Source extract:
________________________________________
Auersburg Castle is a ruined hill castle in parish of Hilders in the county of Fulda in Hesse, Germany. The site is used today as a shelter and viewing platform.

== Location ==
The ruins are surrounded by forest on the southwestern slope of the 757-metre-high Auersberg in the Rhön Mountains, at the end of a popular hiking trail north of Hilders. Built on a militarily vulnerable, forward slope position, it was probably intended from the outset only as a seat of power or office.

== History ==
Although the earliest record only goes back to 1214, the castle is clearly much older. In 914, the area around Hilders came into the possession of Regenher of Weid as the result of an exchange of estates by Fulda Abbey and it was Regenher who probably built the first castle on the Auersberg. Around 1120 it was renovated or remodelled into a small knight's castle, probably by the counts of Henneberg, who had since acquired the territory. It was then used either as the seat of a younger brother or one of their vogts. Thereafter it had a very varied history, being located as it was on the border between several rival ecclesial and secular rulers.
________________________________________
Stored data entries
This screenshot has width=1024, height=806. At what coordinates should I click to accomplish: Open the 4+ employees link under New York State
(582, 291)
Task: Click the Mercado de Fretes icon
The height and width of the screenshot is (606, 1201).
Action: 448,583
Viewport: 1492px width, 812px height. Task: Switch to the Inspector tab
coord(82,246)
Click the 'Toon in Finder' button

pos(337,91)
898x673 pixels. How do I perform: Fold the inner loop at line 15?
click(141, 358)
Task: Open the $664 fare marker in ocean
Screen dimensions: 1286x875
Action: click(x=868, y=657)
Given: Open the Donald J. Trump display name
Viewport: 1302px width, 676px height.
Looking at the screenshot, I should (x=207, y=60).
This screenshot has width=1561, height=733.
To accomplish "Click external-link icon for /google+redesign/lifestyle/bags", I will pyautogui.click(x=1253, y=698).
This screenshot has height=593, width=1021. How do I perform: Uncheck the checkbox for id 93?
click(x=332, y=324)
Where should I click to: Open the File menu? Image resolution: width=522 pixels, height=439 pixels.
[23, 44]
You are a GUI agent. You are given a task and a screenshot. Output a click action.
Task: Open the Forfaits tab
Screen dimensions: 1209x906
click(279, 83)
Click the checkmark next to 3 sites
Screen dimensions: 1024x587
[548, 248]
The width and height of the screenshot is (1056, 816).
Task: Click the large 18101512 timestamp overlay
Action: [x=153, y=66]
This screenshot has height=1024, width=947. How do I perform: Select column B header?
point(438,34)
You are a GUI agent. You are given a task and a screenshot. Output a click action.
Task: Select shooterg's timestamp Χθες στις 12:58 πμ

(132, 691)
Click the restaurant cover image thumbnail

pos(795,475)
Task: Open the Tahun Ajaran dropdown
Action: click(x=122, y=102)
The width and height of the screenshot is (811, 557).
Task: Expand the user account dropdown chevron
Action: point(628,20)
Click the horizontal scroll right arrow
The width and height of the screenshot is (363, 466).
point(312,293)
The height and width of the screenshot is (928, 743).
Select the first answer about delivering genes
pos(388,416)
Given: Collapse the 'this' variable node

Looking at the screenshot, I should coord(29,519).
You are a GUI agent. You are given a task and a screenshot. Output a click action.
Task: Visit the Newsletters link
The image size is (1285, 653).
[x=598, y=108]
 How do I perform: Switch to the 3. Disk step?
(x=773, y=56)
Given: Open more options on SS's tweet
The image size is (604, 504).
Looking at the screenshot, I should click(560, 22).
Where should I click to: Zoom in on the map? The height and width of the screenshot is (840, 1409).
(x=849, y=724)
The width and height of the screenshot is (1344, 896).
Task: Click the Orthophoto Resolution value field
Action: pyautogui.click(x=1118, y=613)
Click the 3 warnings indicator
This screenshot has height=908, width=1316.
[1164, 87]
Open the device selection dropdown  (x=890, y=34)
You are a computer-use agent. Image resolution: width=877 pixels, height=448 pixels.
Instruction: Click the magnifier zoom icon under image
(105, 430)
________________________________________
Work request 1: In the Auersburg Castle text, rewrite everything from "Auersburg Castle is" down to "and viewing platform.", swapping "shelter" for "refuge".
Work request 2:
Answer these from the Auersburg Castle text:
(a) How high is the Auersberg?
(b) In what year does the earliest record of the castle date?
(c) Who probably built the first castle on the Auersberg?
Work request 3: Pick up the Auersburg Castle text after its last sentence and continue it.

Answer area 1:
Auersburg Castle is a ruined hill castle in parish of Hilders in the county of Fulda in Hesse, Germany. The site is used today as a refuge and viewing platform.

Answer area 2:
(a) 757 metres.
(b) 1214.
(c) Regenher of Weid.

Answer area 3:
In 1214, the Lord of Nithardshusen from the House of Henneberg, sold the property back to Fulda Abbey. They, in turn, enfeoffed it and, by 1270, the lords of von der Tann resided there.

== Legends ==
There are various legends associated with the Auersburg, such as the Auersburg Ghost (Gespenst von der Auersburg) and the Last of the Auersburgers (Letzten Auersbergern).

== Literature ==
- Rudolf Knappe: Mittelalterliche Burgen in Hessen. 800 Burgen, Burgruinen und Burgstätten. 3. Auflage. Wartberg-Verlag, Gudensberg-Gleichen 2000, ISBN 3-86134-228-6, p. 204.
- Rolf Müller (ed.): Schlösser, Burgen, alte Mauern. Herausgegeben vom Hessendienst der Staatskanzlei, Wiesbaden 1990, ISBN 3-89214-017-0, pp. 181–183.